§ **Work item**: Lines from the top of the entries through the line that has "Follow @TwoMenCanada (1478, 1008)" must be duplicated exactly, and no others.

Records excerpted from a collection:
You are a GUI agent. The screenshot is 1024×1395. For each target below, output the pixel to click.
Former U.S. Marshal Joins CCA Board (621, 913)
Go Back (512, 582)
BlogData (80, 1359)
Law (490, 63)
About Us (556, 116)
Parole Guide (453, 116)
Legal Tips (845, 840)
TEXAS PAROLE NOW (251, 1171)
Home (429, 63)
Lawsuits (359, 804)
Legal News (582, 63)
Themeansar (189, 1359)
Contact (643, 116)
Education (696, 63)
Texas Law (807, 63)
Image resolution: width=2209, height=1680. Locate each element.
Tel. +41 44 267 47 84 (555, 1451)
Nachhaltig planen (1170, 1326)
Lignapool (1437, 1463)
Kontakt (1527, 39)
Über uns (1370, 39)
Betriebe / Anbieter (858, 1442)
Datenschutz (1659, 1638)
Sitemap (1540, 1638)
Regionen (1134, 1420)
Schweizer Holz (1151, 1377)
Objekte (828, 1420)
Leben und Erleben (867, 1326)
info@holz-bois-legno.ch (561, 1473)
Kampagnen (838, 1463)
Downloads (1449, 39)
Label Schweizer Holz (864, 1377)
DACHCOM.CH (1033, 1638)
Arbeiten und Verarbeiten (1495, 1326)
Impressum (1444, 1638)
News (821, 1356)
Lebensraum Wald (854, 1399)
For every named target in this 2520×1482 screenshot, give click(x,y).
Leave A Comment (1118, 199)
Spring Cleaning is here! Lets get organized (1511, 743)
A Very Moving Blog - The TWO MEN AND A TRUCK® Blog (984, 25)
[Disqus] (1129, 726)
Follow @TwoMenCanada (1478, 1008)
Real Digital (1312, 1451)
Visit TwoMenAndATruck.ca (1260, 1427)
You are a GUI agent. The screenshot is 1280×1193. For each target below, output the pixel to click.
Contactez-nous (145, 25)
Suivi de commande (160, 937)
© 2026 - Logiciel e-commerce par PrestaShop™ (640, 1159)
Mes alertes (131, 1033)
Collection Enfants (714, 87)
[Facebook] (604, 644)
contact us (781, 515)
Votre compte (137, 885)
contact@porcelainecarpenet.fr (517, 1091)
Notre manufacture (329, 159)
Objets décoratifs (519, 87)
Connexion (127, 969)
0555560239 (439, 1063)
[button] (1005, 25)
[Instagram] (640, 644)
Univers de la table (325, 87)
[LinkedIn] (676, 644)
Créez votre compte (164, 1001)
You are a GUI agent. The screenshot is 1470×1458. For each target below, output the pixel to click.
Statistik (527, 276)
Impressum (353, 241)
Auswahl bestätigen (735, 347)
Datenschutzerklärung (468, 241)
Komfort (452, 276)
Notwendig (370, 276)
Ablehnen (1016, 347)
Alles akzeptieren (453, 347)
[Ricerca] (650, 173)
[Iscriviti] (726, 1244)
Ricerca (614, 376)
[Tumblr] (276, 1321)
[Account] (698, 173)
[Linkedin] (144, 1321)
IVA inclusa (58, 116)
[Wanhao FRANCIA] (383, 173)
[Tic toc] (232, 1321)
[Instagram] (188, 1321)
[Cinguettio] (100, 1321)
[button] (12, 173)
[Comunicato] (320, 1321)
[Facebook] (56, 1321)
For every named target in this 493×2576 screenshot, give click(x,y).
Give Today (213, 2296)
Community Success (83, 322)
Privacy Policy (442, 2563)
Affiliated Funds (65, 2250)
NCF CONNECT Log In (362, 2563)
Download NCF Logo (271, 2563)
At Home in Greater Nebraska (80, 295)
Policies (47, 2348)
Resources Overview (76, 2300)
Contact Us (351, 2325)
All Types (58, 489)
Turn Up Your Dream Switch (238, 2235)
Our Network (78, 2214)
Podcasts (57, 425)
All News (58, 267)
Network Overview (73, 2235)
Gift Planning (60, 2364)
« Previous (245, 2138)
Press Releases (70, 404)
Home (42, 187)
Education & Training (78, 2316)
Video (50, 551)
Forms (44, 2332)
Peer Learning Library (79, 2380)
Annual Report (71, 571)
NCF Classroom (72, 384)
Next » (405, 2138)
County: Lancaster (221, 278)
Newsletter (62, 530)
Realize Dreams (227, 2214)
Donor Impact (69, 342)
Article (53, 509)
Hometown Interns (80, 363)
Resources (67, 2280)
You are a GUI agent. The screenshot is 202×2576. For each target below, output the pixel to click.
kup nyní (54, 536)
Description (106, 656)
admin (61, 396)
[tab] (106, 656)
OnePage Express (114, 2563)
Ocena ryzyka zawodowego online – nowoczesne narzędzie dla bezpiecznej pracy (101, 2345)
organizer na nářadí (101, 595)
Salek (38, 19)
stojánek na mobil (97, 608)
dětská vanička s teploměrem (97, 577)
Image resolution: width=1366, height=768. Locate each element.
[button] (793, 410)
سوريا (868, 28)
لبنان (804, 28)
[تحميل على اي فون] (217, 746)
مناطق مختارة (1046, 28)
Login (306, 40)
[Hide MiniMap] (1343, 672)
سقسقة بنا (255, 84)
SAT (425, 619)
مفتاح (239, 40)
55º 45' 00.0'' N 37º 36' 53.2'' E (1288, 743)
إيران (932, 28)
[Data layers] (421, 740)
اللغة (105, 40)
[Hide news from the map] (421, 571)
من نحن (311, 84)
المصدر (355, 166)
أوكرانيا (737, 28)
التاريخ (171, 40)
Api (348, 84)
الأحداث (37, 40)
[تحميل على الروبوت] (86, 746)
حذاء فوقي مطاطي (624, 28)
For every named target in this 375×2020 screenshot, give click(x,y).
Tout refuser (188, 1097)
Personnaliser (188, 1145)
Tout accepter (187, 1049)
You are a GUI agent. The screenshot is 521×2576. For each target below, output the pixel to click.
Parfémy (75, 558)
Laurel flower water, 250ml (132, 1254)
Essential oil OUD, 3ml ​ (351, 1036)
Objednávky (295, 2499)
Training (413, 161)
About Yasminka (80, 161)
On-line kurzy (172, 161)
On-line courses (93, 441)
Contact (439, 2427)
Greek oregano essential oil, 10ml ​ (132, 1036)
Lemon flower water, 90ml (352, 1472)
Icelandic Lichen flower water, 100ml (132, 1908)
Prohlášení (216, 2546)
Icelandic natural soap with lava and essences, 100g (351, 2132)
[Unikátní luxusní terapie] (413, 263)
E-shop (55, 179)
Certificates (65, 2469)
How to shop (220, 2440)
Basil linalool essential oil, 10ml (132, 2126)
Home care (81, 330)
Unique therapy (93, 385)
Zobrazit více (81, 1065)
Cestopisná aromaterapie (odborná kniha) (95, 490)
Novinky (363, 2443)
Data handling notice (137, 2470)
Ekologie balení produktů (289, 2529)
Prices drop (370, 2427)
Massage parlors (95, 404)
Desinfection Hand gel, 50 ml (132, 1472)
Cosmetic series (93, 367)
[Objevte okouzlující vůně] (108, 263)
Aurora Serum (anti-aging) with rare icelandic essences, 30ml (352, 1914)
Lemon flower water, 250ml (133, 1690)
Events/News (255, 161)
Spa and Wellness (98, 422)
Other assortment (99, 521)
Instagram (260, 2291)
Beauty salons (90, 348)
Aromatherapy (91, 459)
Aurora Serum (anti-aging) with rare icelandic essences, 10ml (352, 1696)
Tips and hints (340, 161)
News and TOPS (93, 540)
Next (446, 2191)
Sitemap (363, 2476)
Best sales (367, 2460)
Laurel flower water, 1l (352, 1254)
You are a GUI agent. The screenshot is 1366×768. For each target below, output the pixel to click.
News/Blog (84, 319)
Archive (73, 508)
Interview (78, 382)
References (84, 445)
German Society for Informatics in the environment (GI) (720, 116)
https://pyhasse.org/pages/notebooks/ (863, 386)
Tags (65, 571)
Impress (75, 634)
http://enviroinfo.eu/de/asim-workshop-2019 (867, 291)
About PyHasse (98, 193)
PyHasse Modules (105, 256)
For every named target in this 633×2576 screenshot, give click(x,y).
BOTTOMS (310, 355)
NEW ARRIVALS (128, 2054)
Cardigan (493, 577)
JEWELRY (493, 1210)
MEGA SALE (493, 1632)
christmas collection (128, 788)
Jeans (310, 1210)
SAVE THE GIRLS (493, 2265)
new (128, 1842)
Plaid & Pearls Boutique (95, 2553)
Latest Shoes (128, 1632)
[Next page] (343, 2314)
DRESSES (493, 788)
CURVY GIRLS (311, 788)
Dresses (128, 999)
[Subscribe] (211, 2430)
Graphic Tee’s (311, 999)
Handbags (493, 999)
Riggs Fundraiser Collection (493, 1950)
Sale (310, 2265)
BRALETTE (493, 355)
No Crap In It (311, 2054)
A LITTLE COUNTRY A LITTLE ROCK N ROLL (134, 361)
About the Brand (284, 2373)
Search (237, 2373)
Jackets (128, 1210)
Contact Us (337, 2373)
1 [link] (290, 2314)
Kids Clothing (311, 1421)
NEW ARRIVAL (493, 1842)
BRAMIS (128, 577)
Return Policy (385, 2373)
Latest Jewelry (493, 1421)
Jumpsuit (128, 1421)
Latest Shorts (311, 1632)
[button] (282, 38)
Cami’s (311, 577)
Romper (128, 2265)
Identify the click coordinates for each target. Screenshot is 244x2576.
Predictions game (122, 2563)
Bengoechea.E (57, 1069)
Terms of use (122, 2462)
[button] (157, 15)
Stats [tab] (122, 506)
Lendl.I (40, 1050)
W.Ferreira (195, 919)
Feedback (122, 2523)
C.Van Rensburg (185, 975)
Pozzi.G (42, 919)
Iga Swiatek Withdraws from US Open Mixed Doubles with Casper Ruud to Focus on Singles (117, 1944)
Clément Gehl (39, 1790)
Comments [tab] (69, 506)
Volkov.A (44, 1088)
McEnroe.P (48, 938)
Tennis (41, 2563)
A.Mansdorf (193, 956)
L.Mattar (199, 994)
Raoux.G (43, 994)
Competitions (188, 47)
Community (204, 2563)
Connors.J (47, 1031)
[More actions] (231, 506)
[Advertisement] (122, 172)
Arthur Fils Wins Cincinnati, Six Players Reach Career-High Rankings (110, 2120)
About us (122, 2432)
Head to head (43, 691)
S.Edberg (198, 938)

§ **Exercise result**:
You are a GUI agent. The screenshot is 1024×1395. For each target below, output the pixel to click.
Former U.S. Marshal Joins CCA Board (621, 913)
Go Back (512, 582)
BlogData (80, 1359)
Law (490, 63)
About Us (556, 116)
Parole Guide (453, 116)
Legal Tips (845, 840)
TEXAS PAROLE NOW (251, 1171)
Home (429, 63)
Lawsuits (359, 804)
Legal News (582, 63)
Themeansar (189, 1359)
Contact (643, 116)
Education (696, 63)
Texas Law (807, 63)
Image resolution: width=2209, height=1680. Locate each element.
Tel. +41 44 267 47 84 (555, 1451)
Nachhaltig planen (1170, 1326)
Lignapool (1437, 1463)
Kontakt (1527, 39)
Über uns (1370, 39)
Betriebe / Anbieter (858, 1442)
Datenschutz (1659, 1638)
Sitemap (1540, 1638)
Regionen (1134, 1420)
Schweizer Holz (1151, 1377)
Objekte (828, 1420)
Leben und Erleben (867, 1326)
info@holz-bois-legno.ch (561, 1473)
Kampagnen (838, 1463)
Downloads (1449, 39)
Label Schweizer Holz (864, 1377)
DACHCOM.CH (1033, 1638)
Arbeiten und Verarbeiten (1495, 1326)
Impressum (1444, 1638)
News (821, 1356)
Lebensraum Wald (854, 1399)
For every named target in this 2520×1482 screenshot, give click(x,y).
Leave A Comment (1118, 199)
Spring Cleaning is here! Lets get organized (1511, 743)
A Very Moving Blog - The TWO MEN AND A TRUCK® Blog (984, 25)
[Disqus] (1129, 726)
Follow @TwoMenCanada (1478, 1008)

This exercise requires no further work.